+++ Dataset

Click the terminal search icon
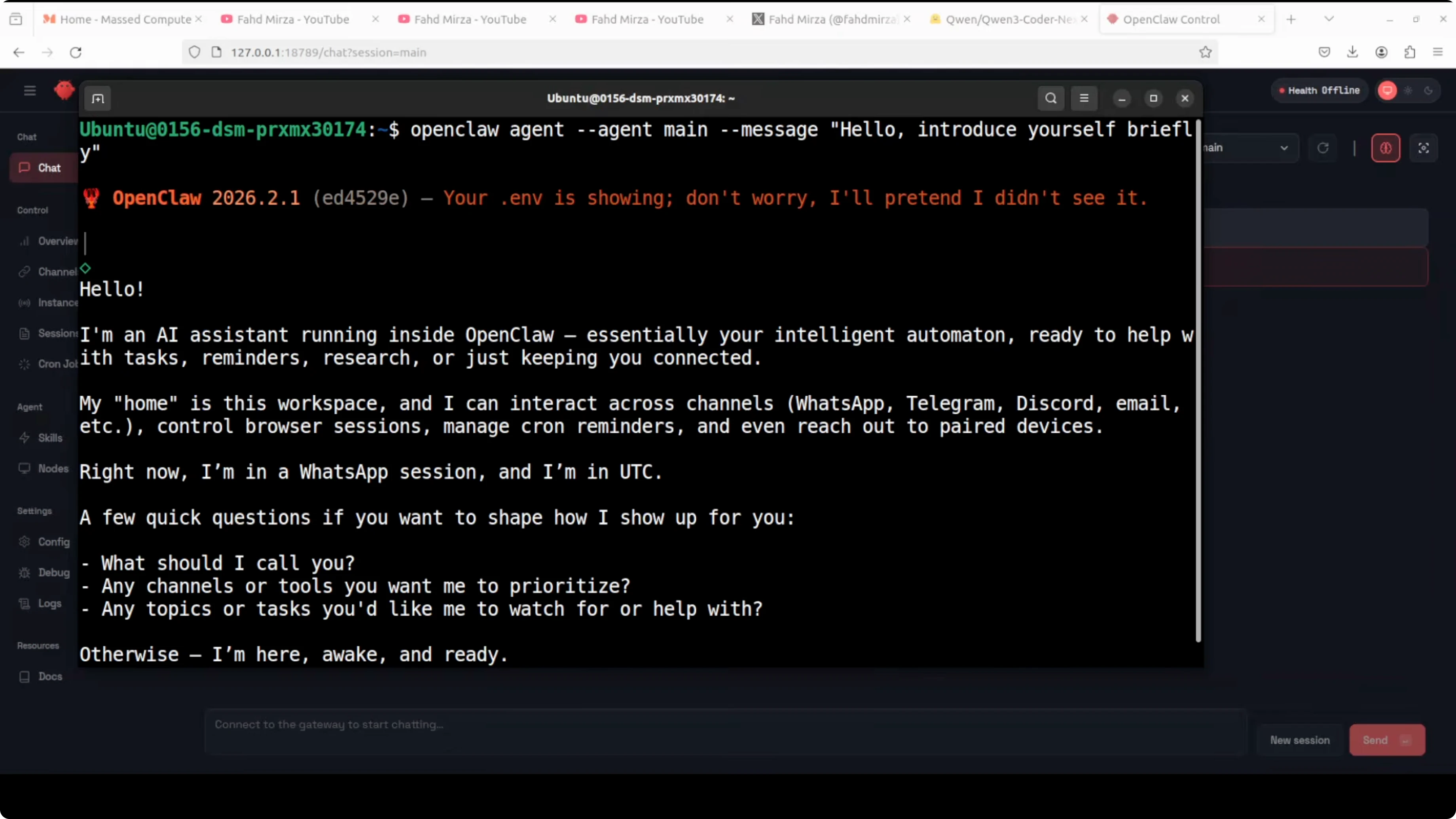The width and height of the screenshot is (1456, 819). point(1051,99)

++++++
+++ Dataset

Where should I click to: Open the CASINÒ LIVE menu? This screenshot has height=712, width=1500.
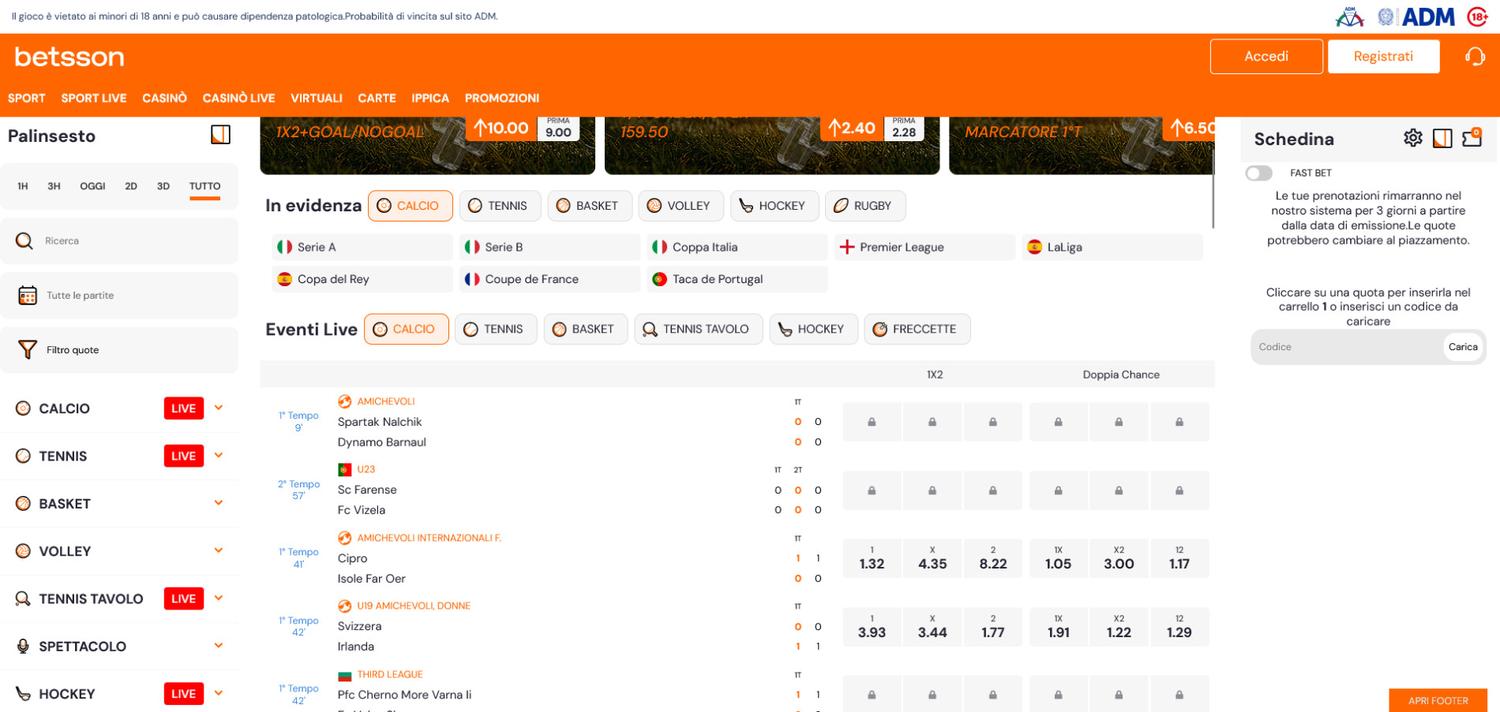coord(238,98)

++++++
+++ Dataset

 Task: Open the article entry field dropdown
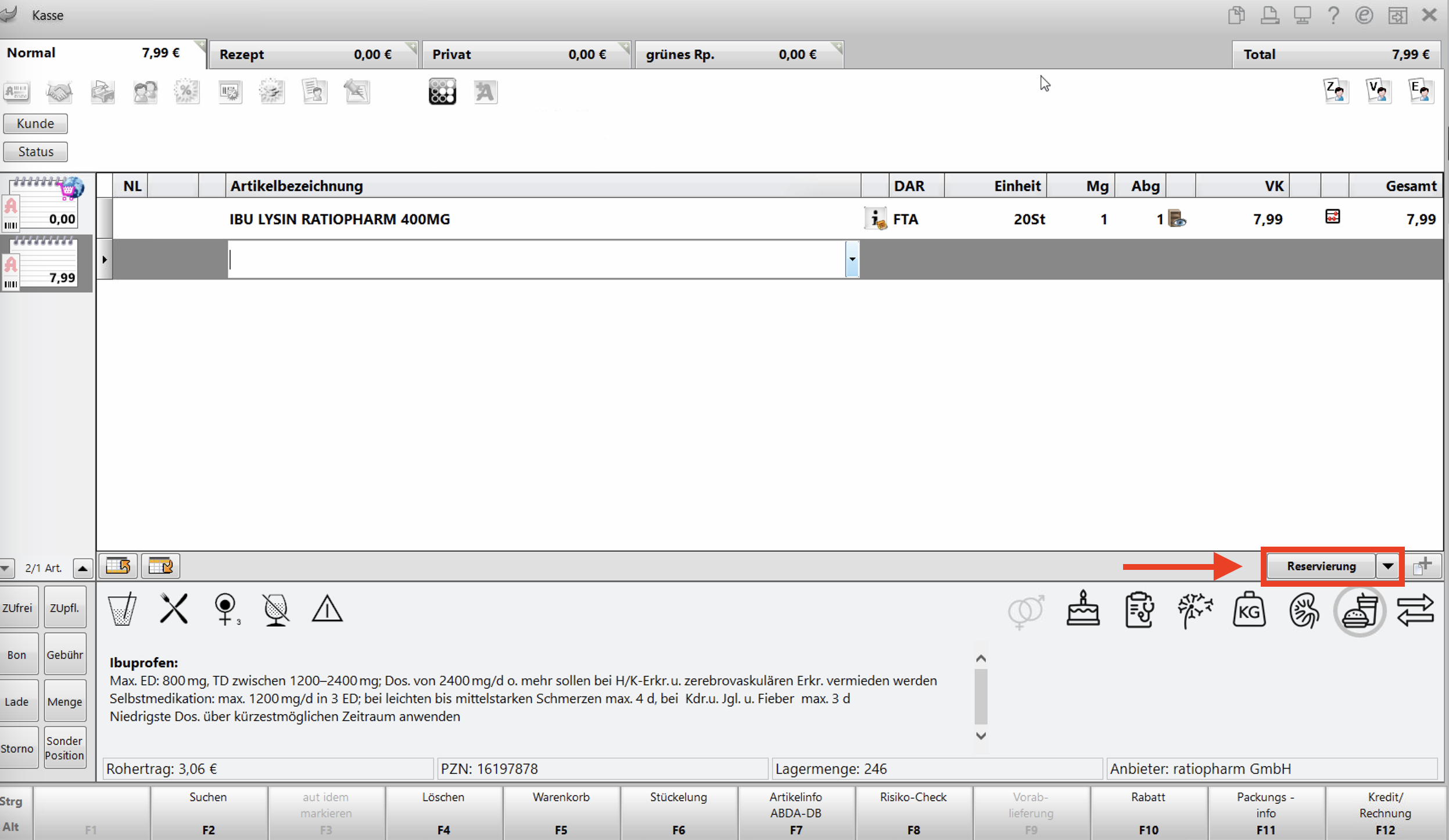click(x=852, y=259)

++++++

* _What you should do_: Rewrite the data from the line containing "Where should I" through the line containing "coord(238,98)" as a two-column CSV with the headers instruction and location. Put the text in the instruction column and its answer in the location column, with each value in a single quoted field, line breaks replaced by spaces, and the pictures left out.

* _Written answer_:
instruction,location
"Where should I click to: Open the CASINÒ LIVE menu? This screenshot has height=712, width=1500.","coord(238,98)"